(Beginning of DATA FOR THE TASK)
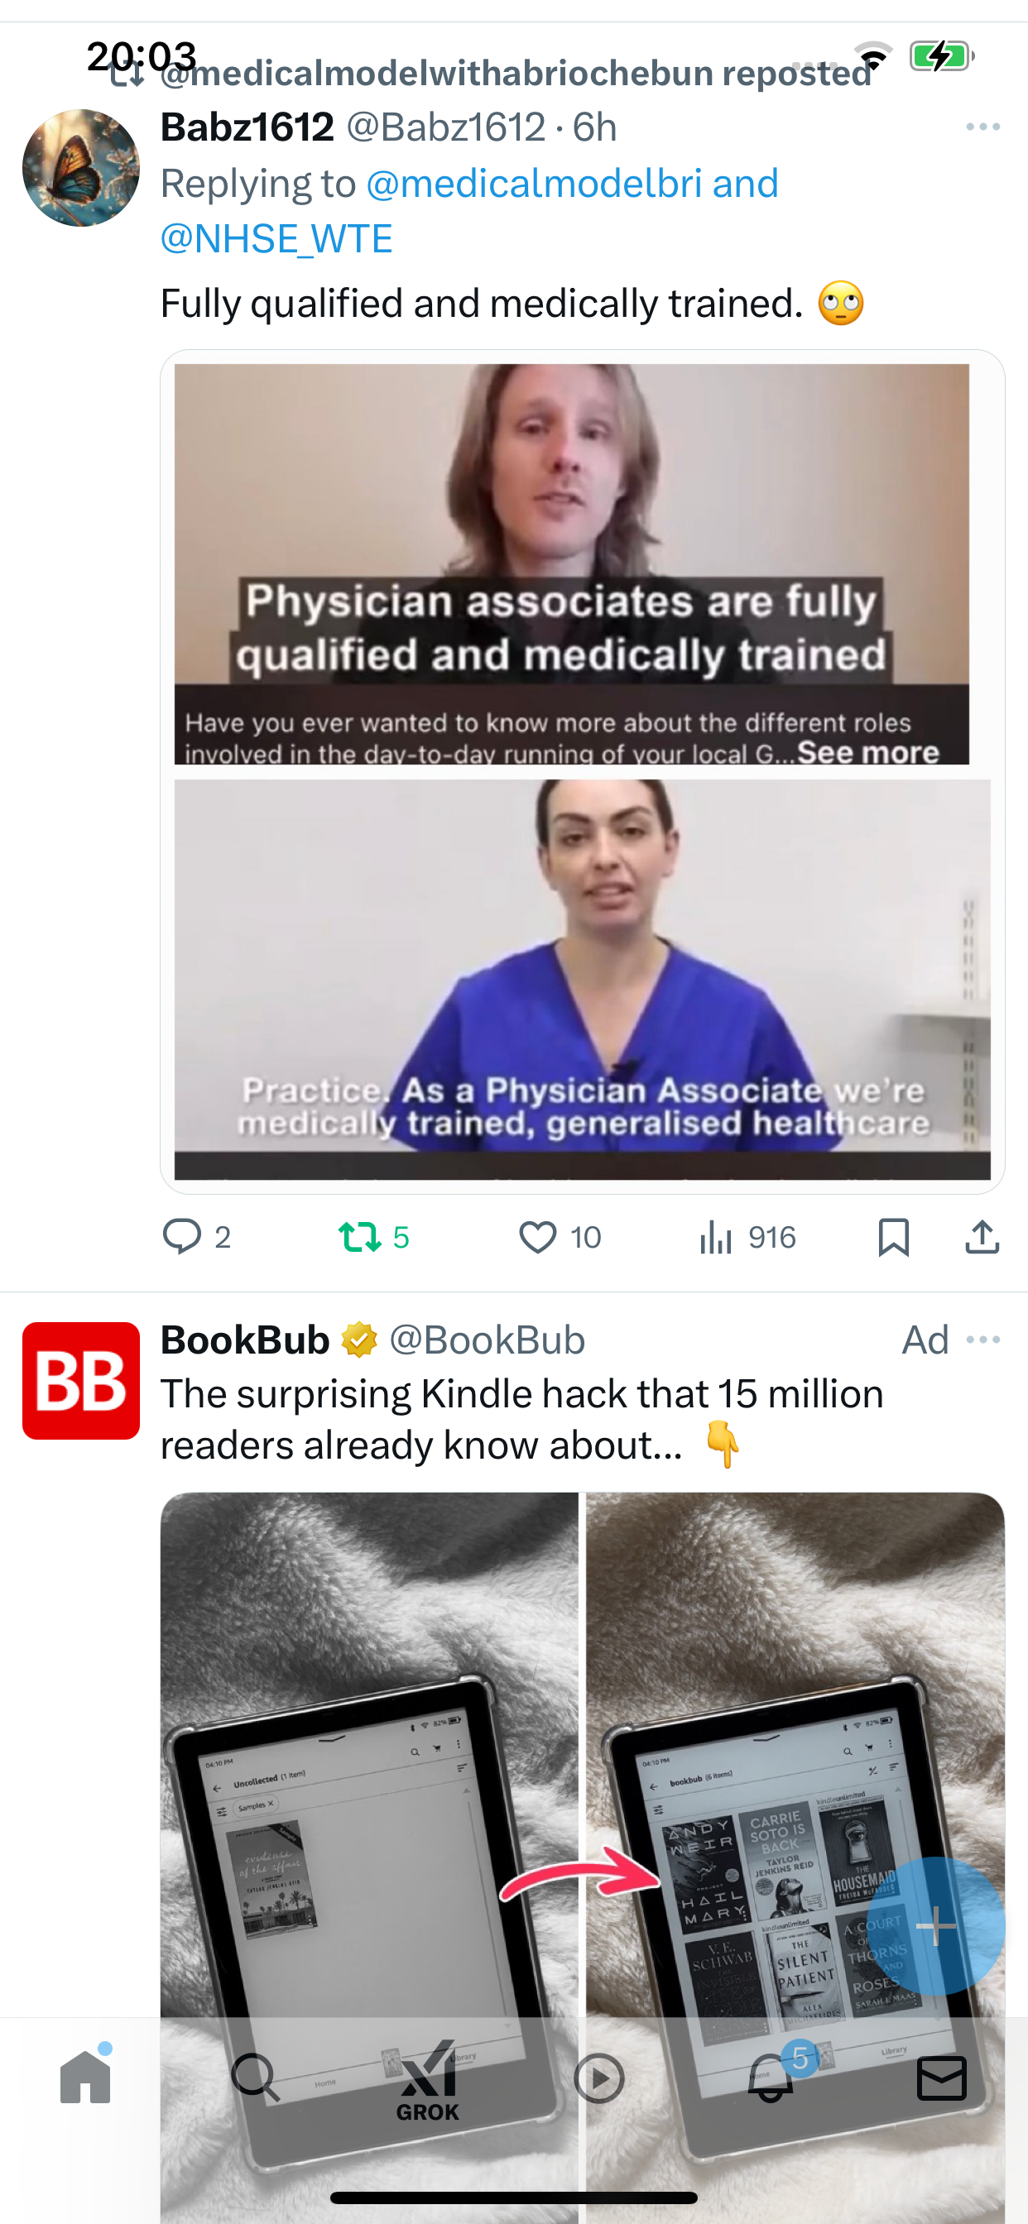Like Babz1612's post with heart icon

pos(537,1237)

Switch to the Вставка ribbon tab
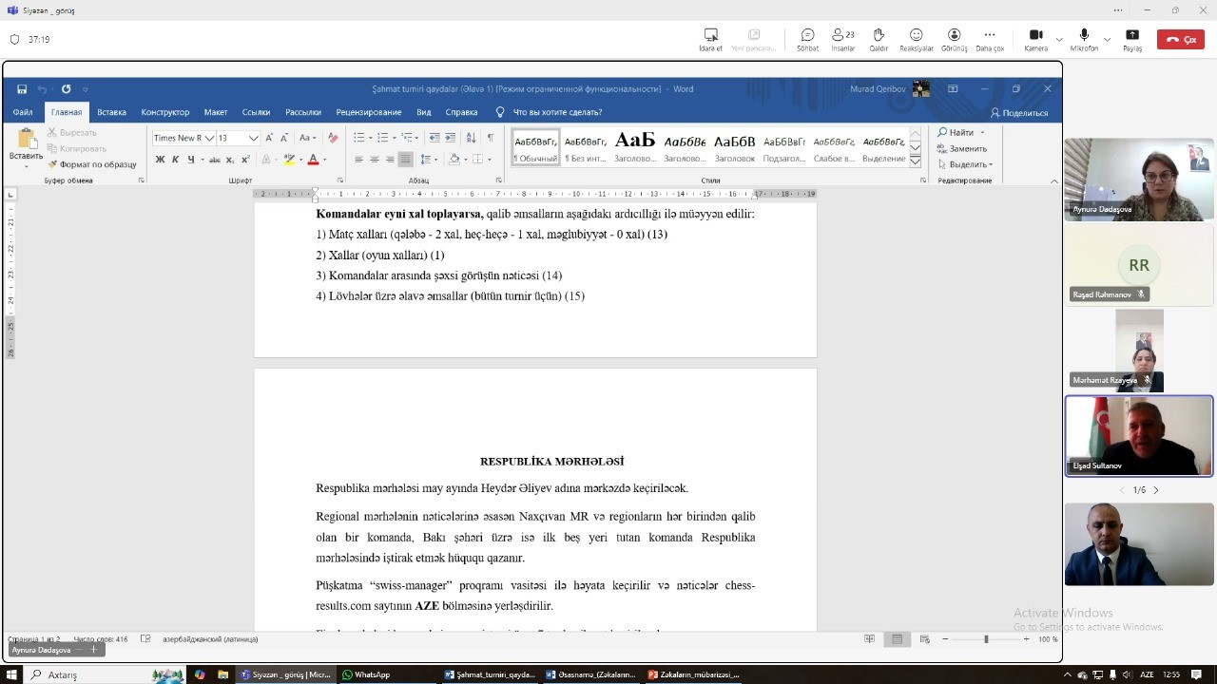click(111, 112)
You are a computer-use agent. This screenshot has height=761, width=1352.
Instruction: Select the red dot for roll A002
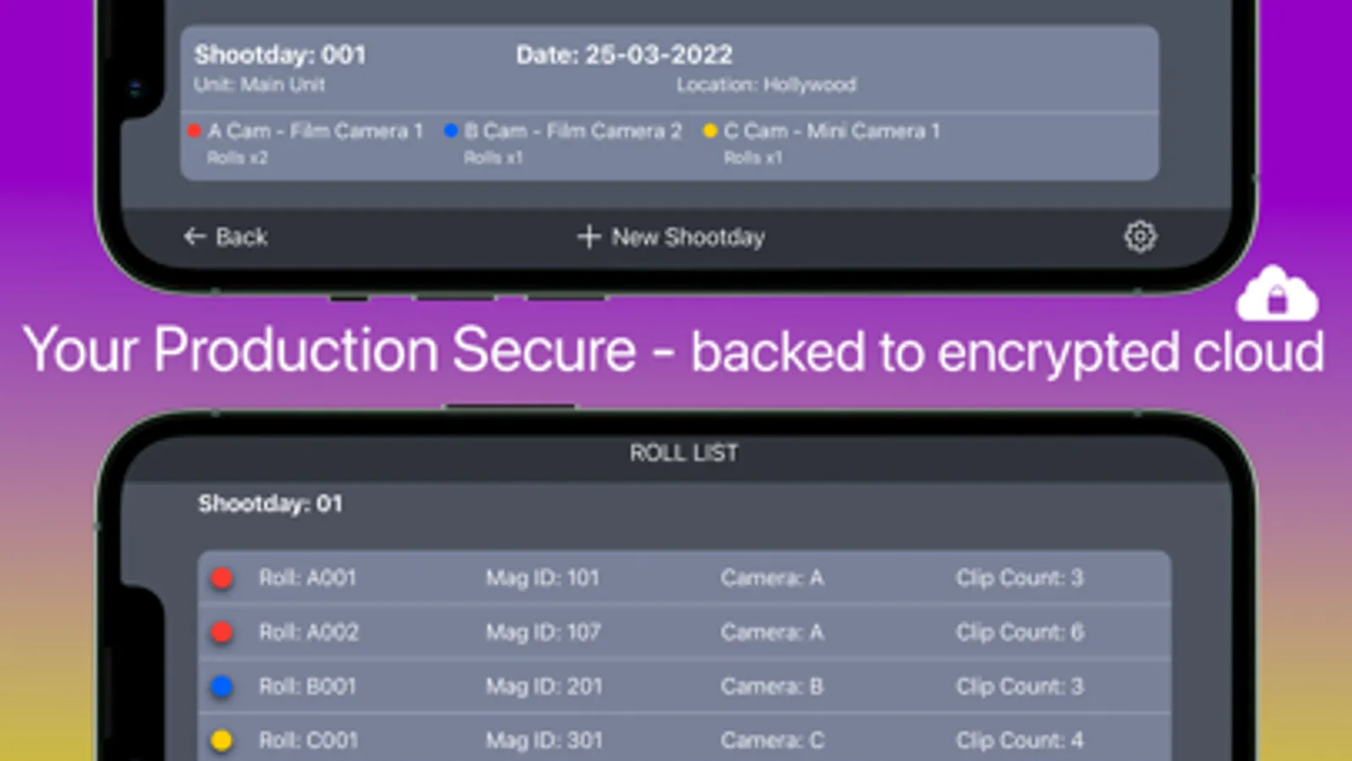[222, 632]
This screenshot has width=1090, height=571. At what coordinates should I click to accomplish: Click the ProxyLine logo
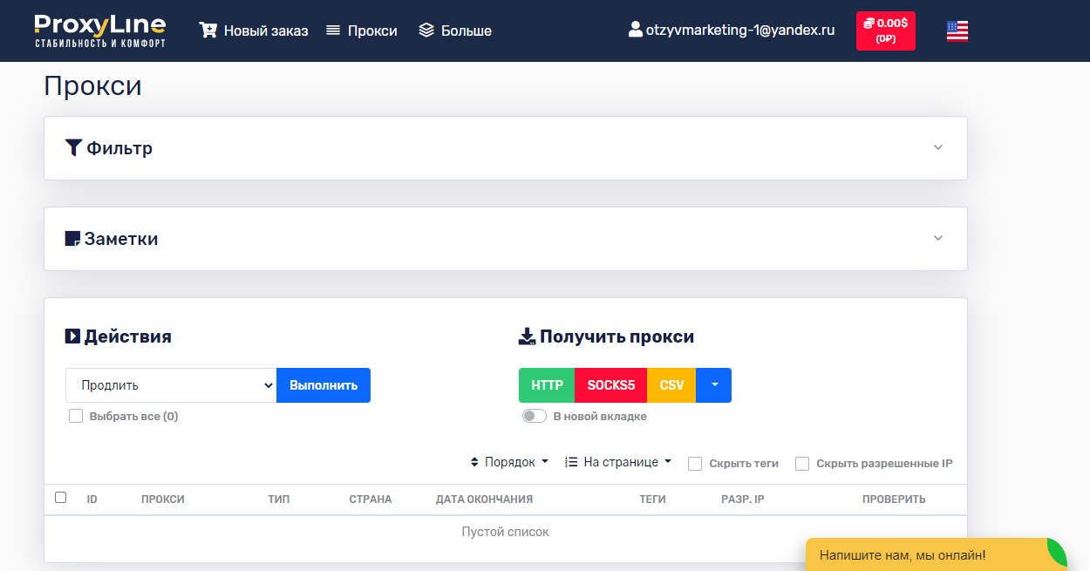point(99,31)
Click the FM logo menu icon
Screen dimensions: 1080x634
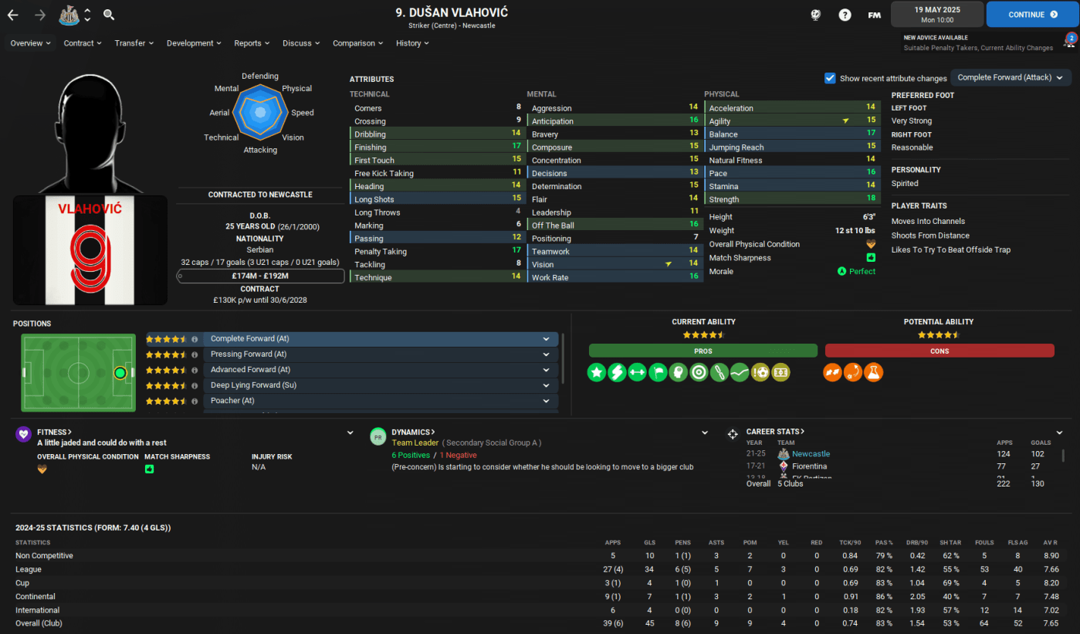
(End of DATA FOR THE TASK)
EXERCISE OBJECTIVE: Starting at the line that contains "Instruction: Select the red dot for roll A002", please write out each line through the last line of the data, both ends included, and keep pictures out of the copy.

OUTPUT BELOW:
Instruction: Select the red dot for roll A002
[222, 632]
This screenshot has width=1090, height=571. At what coordinates should I click to accomplish: Click the ProxyLine logo
point(99,31)
Click the FM logo menu icon
Screen dimensions: 1080x634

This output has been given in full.